**MATERIAL FORNECIDO**
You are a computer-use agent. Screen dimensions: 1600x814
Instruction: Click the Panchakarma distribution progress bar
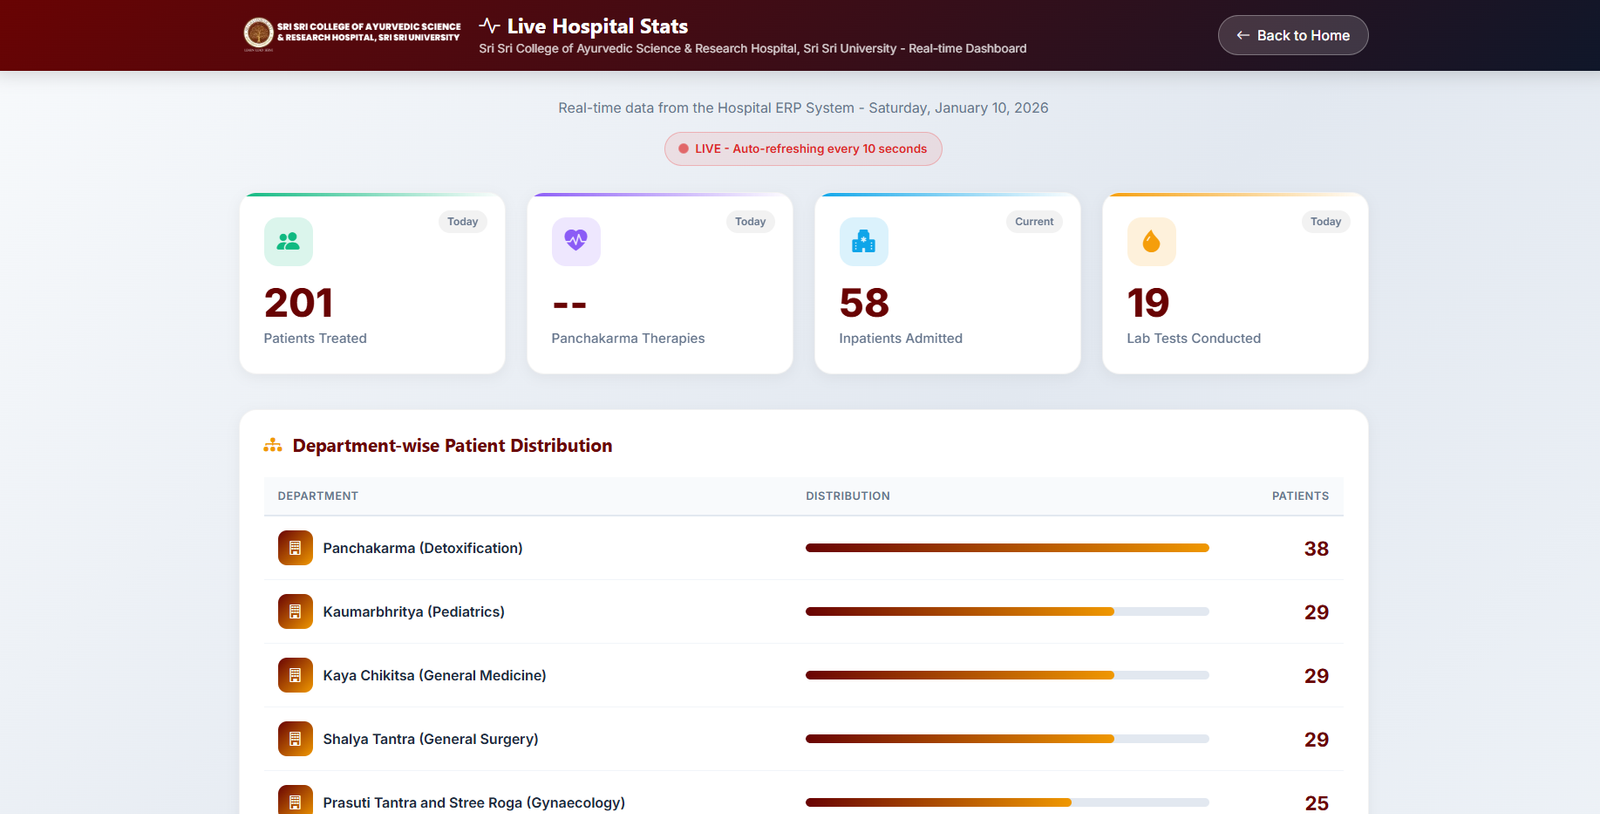(x=1007, y=548)
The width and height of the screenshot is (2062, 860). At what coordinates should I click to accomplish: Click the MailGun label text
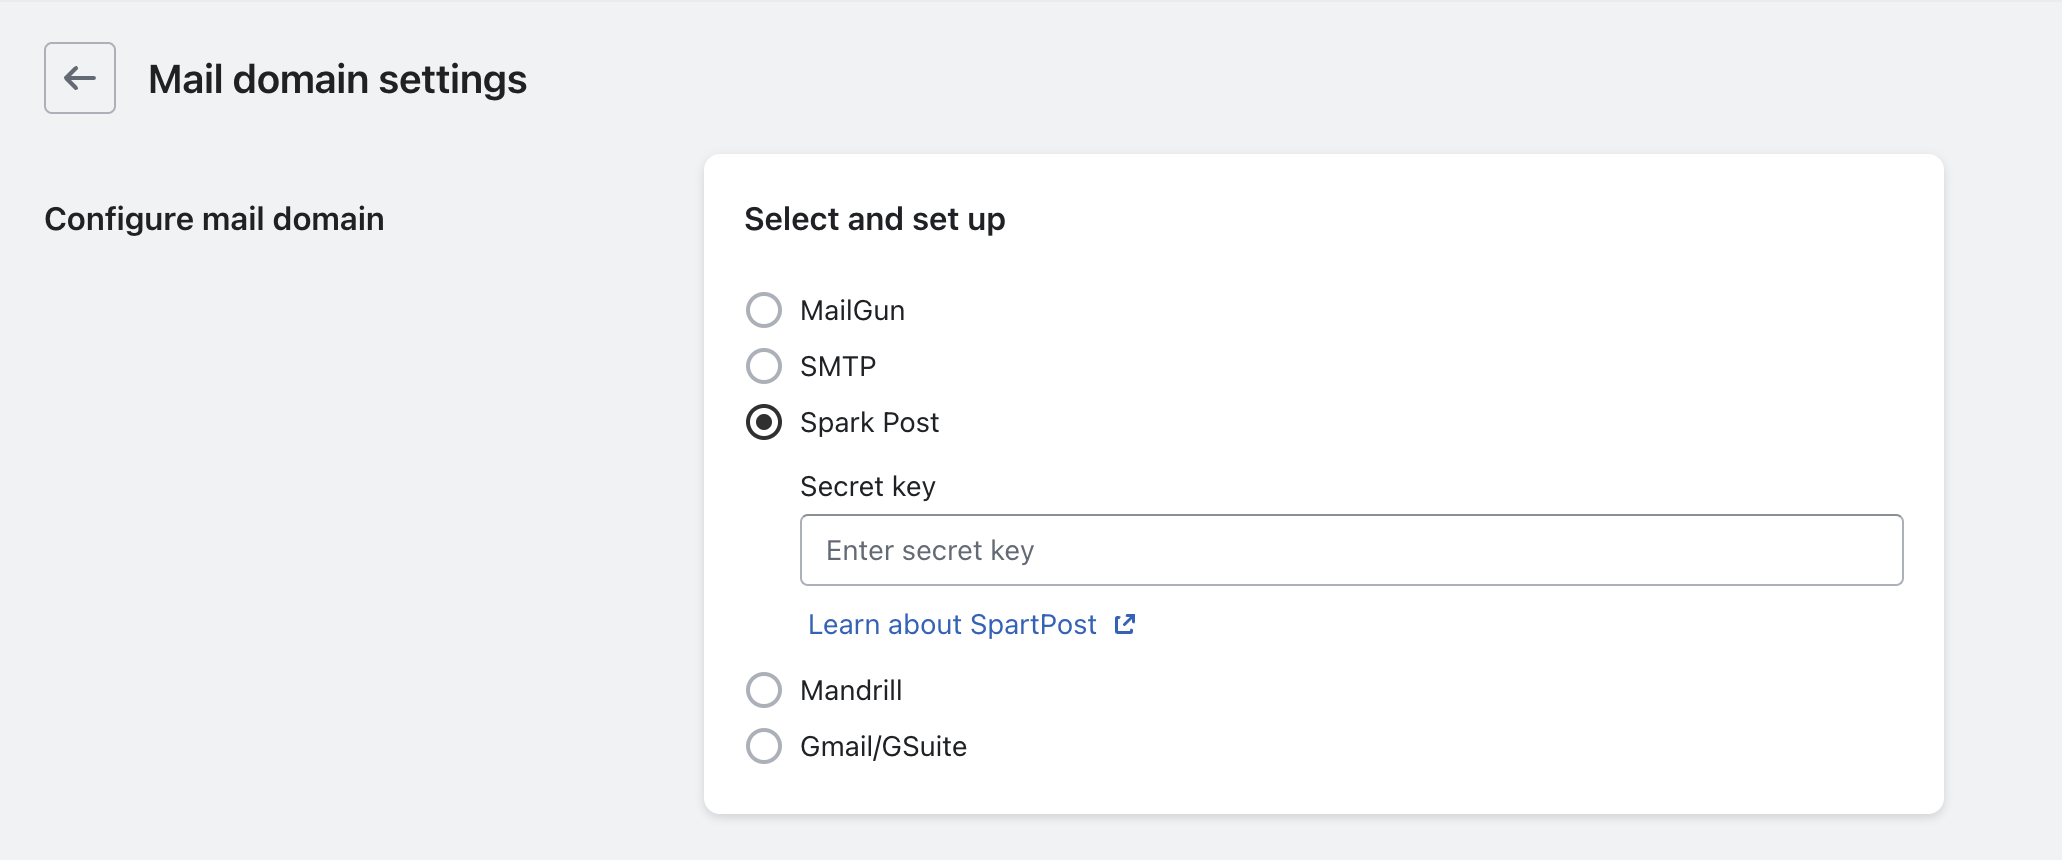[852, 310]
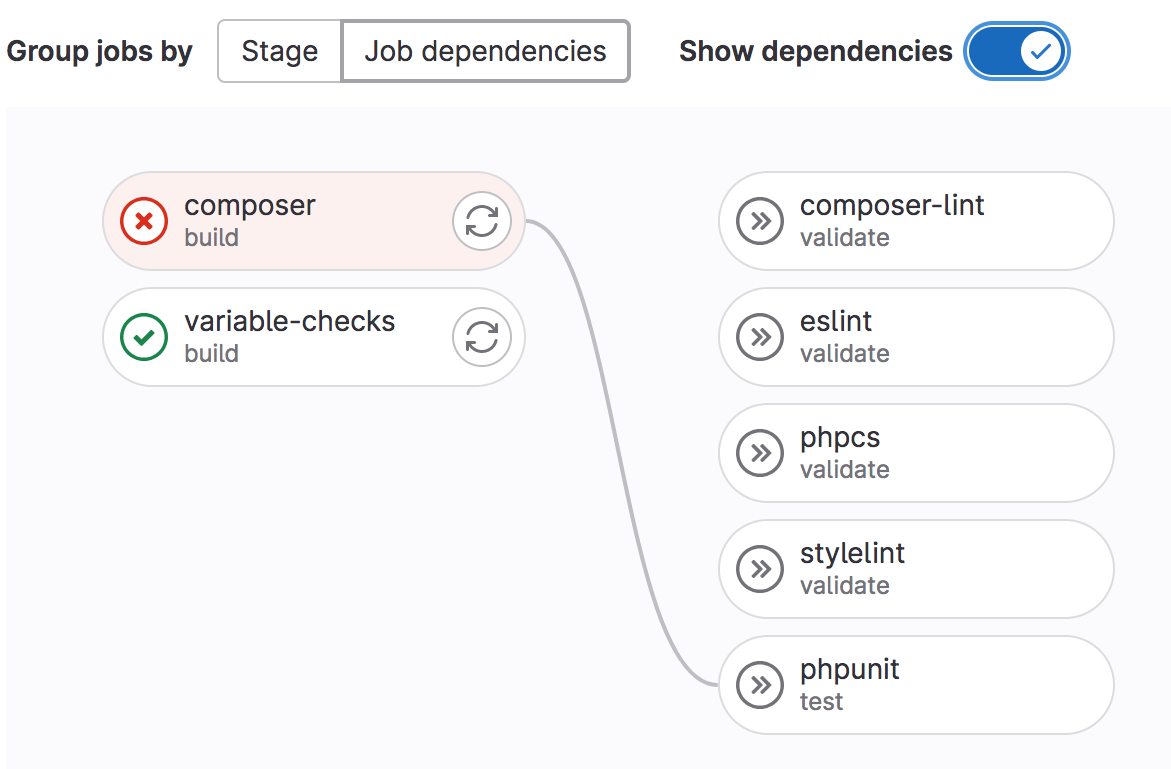1171x769 pixels.
Task: Open the composer job name link
Action: click(250, 206)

**O QUE SE PEDE**
Transcreva fielmente todas as linhas do material acima, do início ao fim, sem incluir as imagens.

**RESULTADO**
You are a computer-use agent. Screen dimensions: 1600x814
Instruction: Click the Panchakarma distribution progress bar
(x=1007, y=548)
The width and height of the screenshot is (2062, 860). At what coordinates should I click to accomplish: Click the MailGun label text
[852, 310]
1171x769 pixels.
Task: Open the composer job name link
Action: click(250, 206)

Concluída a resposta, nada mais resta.